- EXTRACT:
Extracts non-negative components from data by performing non-negative matrix factorization. Only affects non-negative numerical features. See nmf() for details.

Format

R6Class object inheriting from PipeOpTaskPreproc/PipeOp.

Construction

PipeOpNMF$new(id = "nmf", param_vals = list())
  • id :: character(1)
    Identifier of resulting object, default "nmf".

  • param_vals :: named list
    List of hyperparameter settings, overwriting the hyperparameter settings that would otherwise be set during construction. Default list().

Input and Output Channels

Input and output channels are inherited from PipeOpTaskPreproc.

The output is the input Task with all affected numeric features replaced by their non-negative components.

State

The $state is a named list with the $state elements inherited from PipeOpTaskPreproc, as well as the elements of the object returned by nmf().

Parameters

The parameters are the parameters inherited from PipeOpTaskPreproc, as well as:

  • rank :: integer(1)
    Factorization rank, i.e., number of components. Initialized to 2. See nmf().

  • method :: character(1)
    Specification of the NMF algorithm. Initialized to "brunet". See nmf().

  • seed :: character(1) | integer(1) | list() | object of class NMF | function()
    Specification of the starting point. See nmf().

  • nrun :: integer(1)
    Number of runs to performs. Default is 1. More than a single run allows for the computation of a consensus matrix which will also be stored in the $state. See nmf().

  • debug :: logical(1)
    Whether to toggle debug mode. Default is FALSE. See nmf().

  • keep.all :: logical(1)
    Whether all factorizations are to be saved and returned. Default is FALSE. Only has an effect if nrun > 1. See nmf().

  • parallel :: character(1) | integer(1) | logical(1)
    Specification of parallel handling if nrun > 1. Initialized to FALSE, as it is recommended to use mlr3's future-based parallelization. See nmf().

  • parallel.required :: character(1) | integer(1) | logical(1)
    Same as parallel, but an error is thrown if the computation cannot be performed in parallel or with the specified number of processors. Initialized to FALSE, as it is recommended to use mlr3's future-based parallelization. See nmf().

  • shared.memory :: logical(1)
    Whether shared memory should be enabled. See nmf().

  • simplifyCB :: logical(1)
    Whether callback results should be simplified. Default is TRUE. See nmf().

  • track :: logical(1)
    Whether error tracking should be enabled. Default is FALSE. See nmf().

  • verbose :: integer(1) | logical(1)
    Specification of verbosity. Default is FALSE. See nmf().

- WORK TO COMPLETE:
- a) In the PipeOpNMF documentation, what value is the method parameter initialized to?
- b) Reproduce the passage of the PipeOpNMF documentation that runs from "Factorization rank, i.e., number" up to and including "mode. Default is FALSE. See nmf().".

- SUPPLIED RECORDS:

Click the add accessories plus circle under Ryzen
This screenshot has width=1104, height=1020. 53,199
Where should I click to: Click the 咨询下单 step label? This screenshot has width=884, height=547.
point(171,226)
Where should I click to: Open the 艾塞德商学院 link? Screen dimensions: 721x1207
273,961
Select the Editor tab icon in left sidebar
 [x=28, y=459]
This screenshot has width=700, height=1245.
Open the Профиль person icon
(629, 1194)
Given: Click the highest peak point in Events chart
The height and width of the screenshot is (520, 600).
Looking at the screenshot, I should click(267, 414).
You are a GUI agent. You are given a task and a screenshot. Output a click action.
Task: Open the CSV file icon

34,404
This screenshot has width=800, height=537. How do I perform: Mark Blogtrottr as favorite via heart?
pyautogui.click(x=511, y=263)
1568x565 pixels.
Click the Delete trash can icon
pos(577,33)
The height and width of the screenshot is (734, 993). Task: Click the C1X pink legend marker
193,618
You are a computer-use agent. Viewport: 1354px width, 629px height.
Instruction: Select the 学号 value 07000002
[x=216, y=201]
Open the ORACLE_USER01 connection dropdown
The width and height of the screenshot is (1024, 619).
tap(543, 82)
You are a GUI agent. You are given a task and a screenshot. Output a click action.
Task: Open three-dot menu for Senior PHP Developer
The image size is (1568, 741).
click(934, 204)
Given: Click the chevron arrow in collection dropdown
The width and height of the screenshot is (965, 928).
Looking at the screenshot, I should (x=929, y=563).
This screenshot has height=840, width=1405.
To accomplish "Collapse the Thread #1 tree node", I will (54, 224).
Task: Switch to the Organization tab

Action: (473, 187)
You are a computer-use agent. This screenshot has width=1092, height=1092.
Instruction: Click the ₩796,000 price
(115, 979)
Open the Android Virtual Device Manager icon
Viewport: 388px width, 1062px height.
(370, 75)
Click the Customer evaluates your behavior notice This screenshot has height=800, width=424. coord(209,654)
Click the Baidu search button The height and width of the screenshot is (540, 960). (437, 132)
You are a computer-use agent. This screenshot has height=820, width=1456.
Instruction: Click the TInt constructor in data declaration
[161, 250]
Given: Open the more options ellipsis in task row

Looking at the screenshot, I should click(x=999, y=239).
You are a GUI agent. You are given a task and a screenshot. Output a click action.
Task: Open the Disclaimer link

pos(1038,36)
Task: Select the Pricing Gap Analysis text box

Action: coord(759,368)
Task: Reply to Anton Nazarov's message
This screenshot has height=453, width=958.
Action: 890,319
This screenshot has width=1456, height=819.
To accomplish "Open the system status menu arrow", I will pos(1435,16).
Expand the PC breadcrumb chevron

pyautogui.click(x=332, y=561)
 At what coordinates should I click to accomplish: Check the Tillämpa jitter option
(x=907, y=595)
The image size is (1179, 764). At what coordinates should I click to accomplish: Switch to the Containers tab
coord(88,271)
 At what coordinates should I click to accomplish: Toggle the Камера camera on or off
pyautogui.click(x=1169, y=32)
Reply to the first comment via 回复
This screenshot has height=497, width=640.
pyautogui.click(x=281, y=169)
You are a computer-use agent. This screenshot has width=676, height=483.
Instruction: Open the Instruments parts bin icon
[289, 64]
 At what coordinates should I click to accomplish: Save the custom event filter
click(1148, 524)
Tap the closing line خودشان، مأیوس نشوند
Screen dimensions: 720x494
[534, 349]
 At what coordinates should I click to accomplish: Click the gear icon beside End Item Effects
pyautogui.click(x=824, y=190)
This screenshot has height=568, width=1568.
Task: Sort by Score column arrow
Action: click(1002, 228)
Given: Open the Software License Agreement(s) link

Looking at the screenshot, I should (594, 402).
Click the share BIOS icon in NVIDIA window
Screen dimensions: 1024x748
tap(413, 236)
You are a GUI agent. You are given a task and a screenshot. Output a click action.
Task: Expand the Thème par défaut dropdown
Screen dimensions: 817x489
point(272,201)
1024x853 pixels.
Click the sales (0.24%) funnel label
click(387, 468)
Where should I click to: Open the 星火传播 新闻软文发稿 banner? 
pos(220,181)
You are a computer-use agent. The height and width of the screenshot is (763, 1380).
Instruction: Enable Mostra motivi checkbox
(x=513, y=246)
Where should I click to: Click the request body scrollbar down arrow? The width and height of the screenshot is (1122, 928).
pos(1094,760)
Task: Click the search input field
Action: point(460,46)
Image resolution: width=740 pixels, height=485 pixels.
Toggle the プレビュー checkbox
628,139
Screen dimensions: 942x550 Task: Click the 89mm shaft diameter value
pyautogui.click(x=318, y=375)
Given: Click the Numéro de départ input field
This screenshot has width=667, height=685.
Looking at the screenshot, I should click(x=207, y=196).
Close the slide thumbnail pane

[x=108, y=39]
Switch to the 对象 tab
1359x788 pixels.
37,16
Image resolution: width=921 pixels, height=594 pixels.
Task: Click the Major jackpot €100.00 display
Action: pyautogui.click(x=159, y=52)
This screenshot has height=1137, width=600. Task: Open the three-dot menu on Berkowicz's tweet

- EXPECTED RESPONSES:
- a) "brunet"

- b)
Factorization rank, i.e., number of components. Initialized to 2. See nmf().

  • method :: character(1)
    Specification of the NMF algorithm. Initialized to "brunet". See nmf().

  • seed :: character(1) | integer(1) | list() | object of class NMF | function()
    Specification of the starting point. See nmf().

  • nrun :: integer(1)
    Number of runs to performs. Default is 1. More than a single run allows for the computation of a consensus matrix which will also be stored in the $state. See nmf().

  • debug :: logical(1)
    Whether to toggle debug mode. Default is FALSE. See nmf().